O governo federal anunciou aumento no Bolsa Família que eleva o piso de R$ 600 para R$ 691 e a média do benefício de R$ 675 para R$ 777. O comunicado, divulgado a duas semanas das eleições, reativou o debate sobre o timing da medida e suas implicações para as contas públicas.

Deborah Bizarria, economista especializada em gestão pública, avaliou que a iniciativa tem propósito social legítimo, mas criticou a ausência de um processo técnico ao longo do mandato para aprimorar o programa. Segundo ela, o Executivo deixou de debater reformas e aperfeiçoamentos com especialistas e universidades, e optou por concentrar um aumento relevante próximo ao pleito.

A especialista reconheceu avanços pontuais, como revisões no Cadastro Único que corrigiram distorções e ampliações de cobertura. Mas apontou que experiências estaduais — que combinam transferência de renda com qualificação e articulação produtiva — mostraram caminhos alinhados à literatura internacional e pouco foram escaladas em nível federal.

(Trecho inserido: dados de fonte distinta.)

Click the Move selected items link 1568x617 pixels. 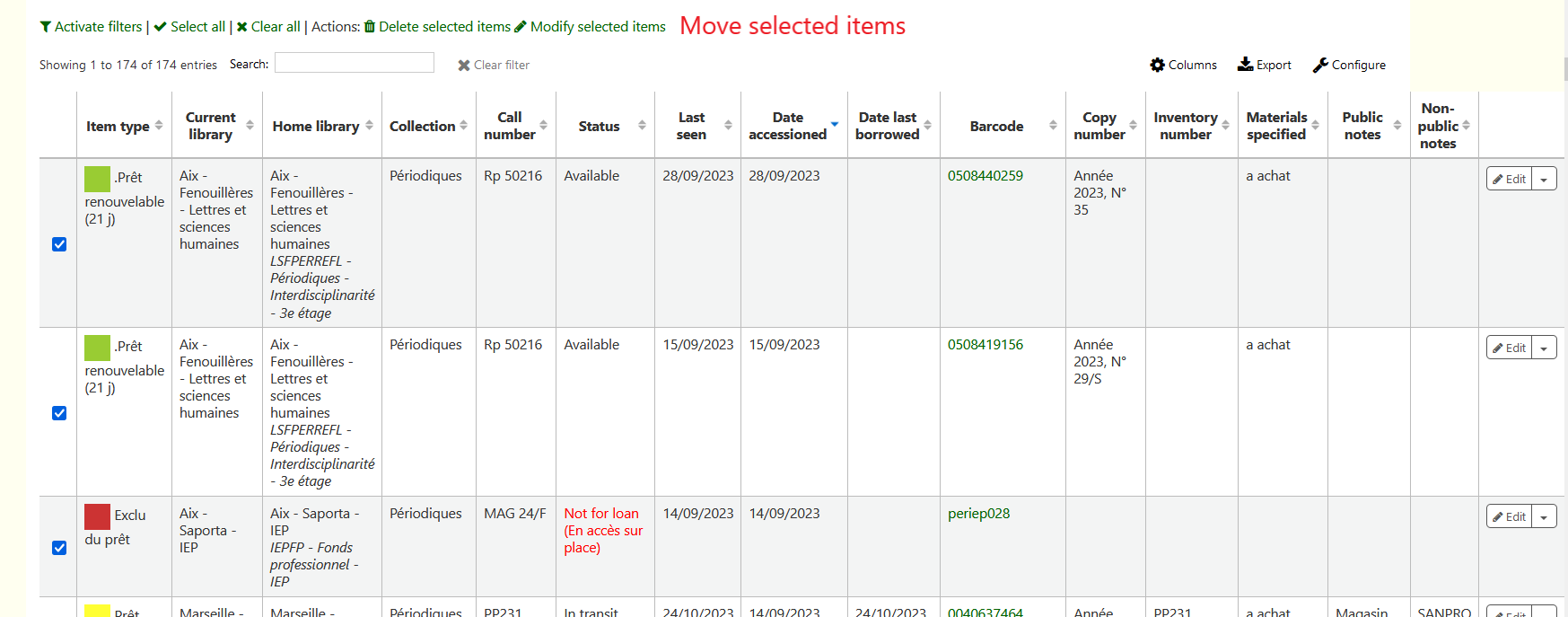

Do ponto de vista fiscal, Bizarria ressaltou que o problema não é apenas o aumento de gastos em uma política social, e sim a falta de indicação de onde virão as compensações. Citou que subsídios federais representam um volume substancial — várias vezes maior que o gasto com transferência direta — e que a expansão de despesas parafiscais dificulta a governança orçamentária. Sem ajustes claros, alertou, a medida pode pressionar inflação e juros, reduzindo a capacidade do programa de gerar prosperidade real para os beneficiários.